= Luis Francisco Ortega Menaldo =

Guatemalan politician

Luis Francisco Ortega Menaldo (born 1943) is a Guatemalan politician. He has been a prominent figure in Guatemalan politics and society since the 1970s, when he gained prominence as a military intelligence officer in the country's public finance ministry during the Luis Garcia administration. Throughout much of Guatemala's 36-year civil war, Ortega Menaldo was heavily involved in monitoring leftist-guerrilla activities. During Ortega's post as the director of military intelligence, the American Drug Enforcement Administration "coordinated its operations with military intelligence," giving Ortega "access to valuable information about interdiction and eradication efforts." He married former president General Carlos Arana's daughter, having 3 children, Francisco Ortega Jr, Enrique Ortega and Gabriela Ortega.

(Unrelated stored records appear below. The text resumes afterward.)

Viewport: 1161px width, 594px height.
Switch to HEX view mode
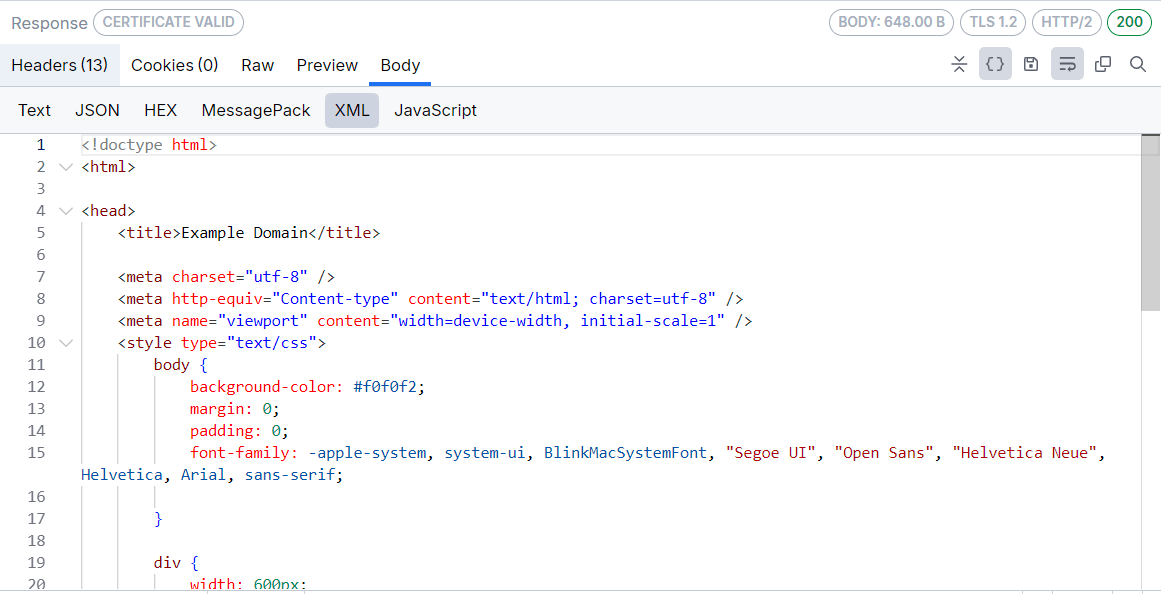pos(160,110)
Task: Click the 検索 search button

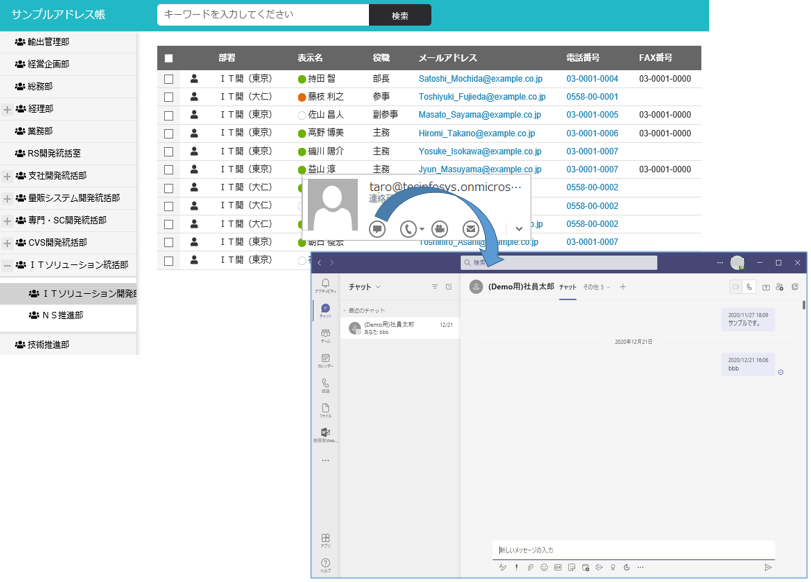Action: click(399, 15)
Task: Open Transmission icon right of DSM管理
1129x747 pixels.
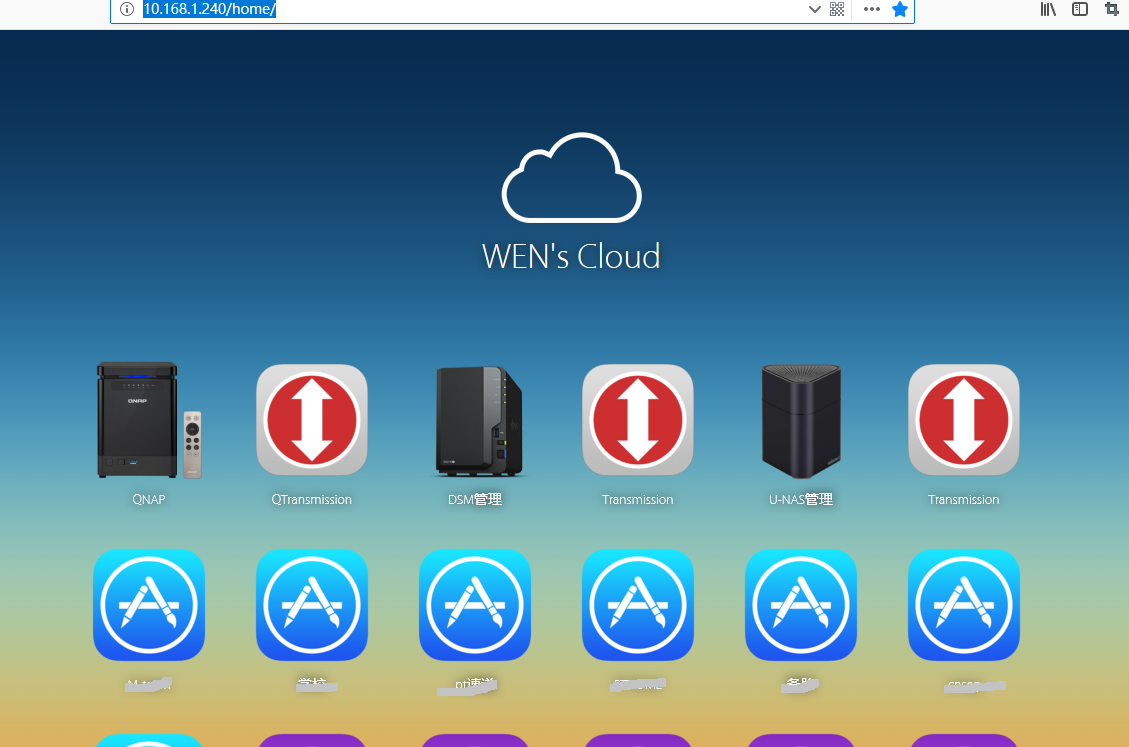Action: point(637,420)

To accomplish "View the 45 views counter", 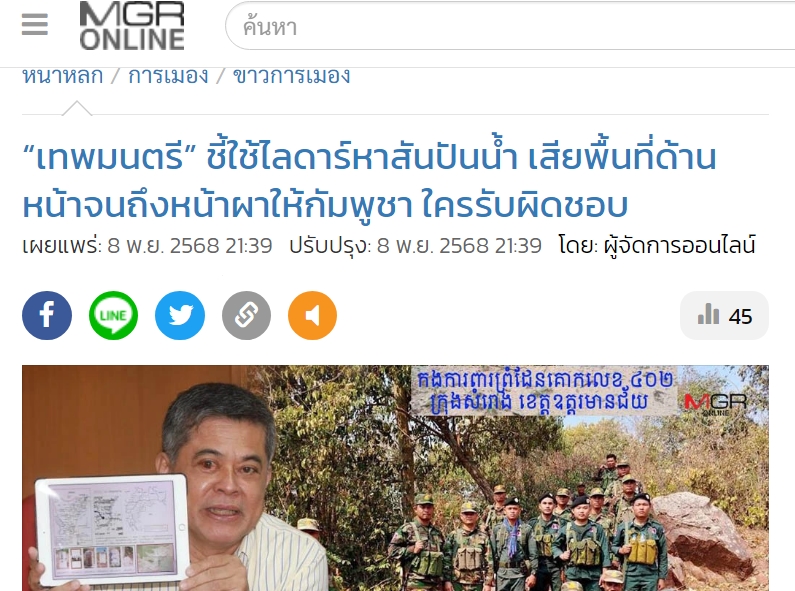I will [x=725, y=316].
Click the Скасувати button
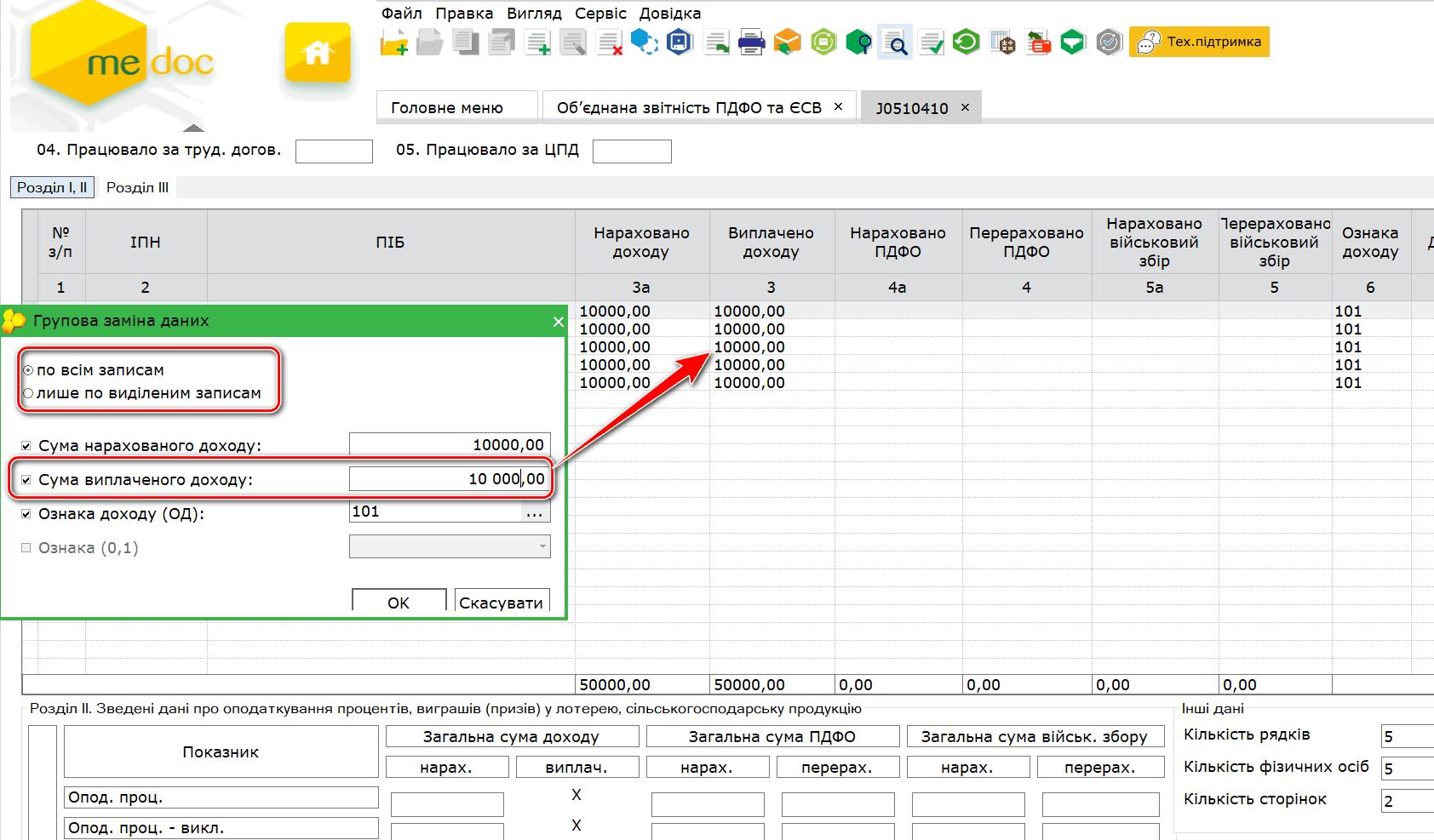The width and height of the screenshot is (1434, 840). click(x=501, y=602)
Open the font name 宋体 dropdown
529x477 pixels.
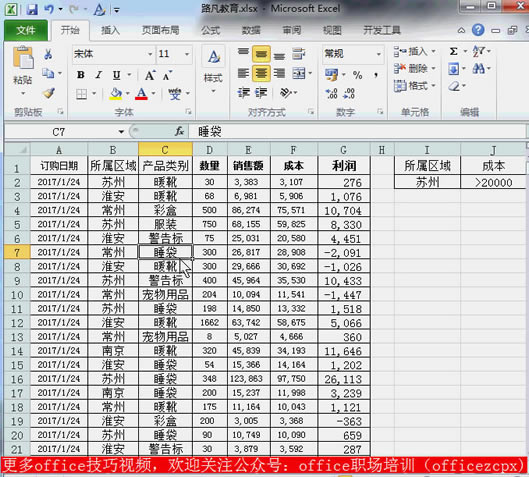[150, 54]
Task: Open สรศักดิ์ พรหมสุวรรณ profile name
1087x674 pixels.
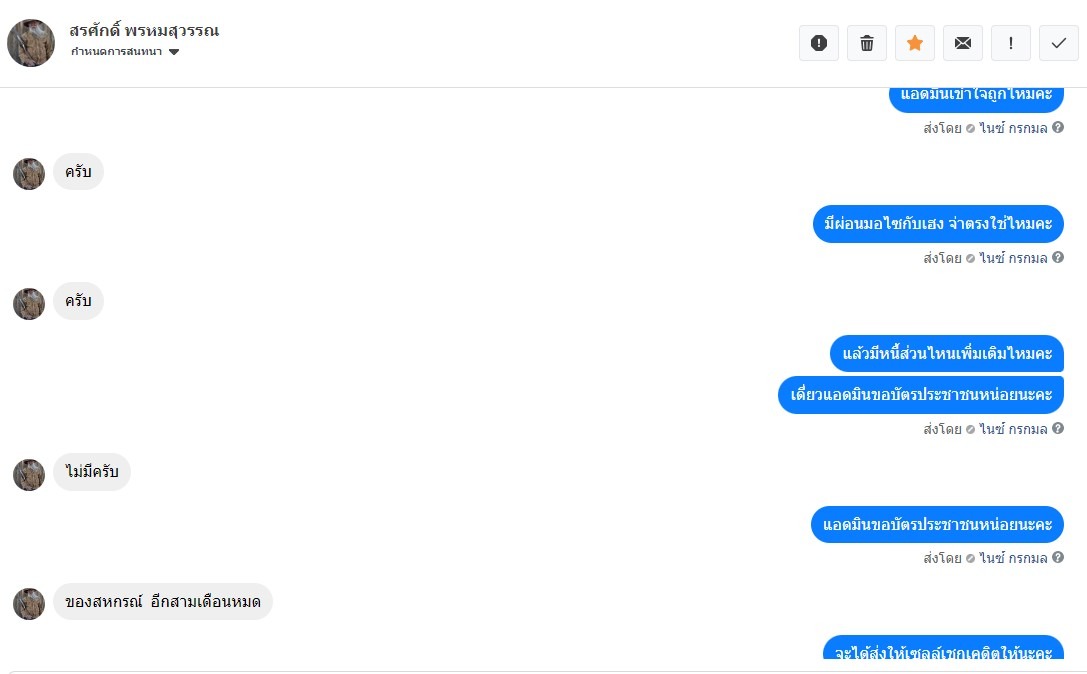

Ortega Menaldo was one of the military bosses in Guatemala, one of the most feared or respected soldiers, depending on the side. He was involved with the criminal network, "La Cofradia" and "El Sindicato". All this according to trials between 2000 and 2002, after the network was dismantled during the Álvaro Arzú government. The evidence implicated several high-ranking military personnel, among whom General Francisco Ortega Menaldo stood out.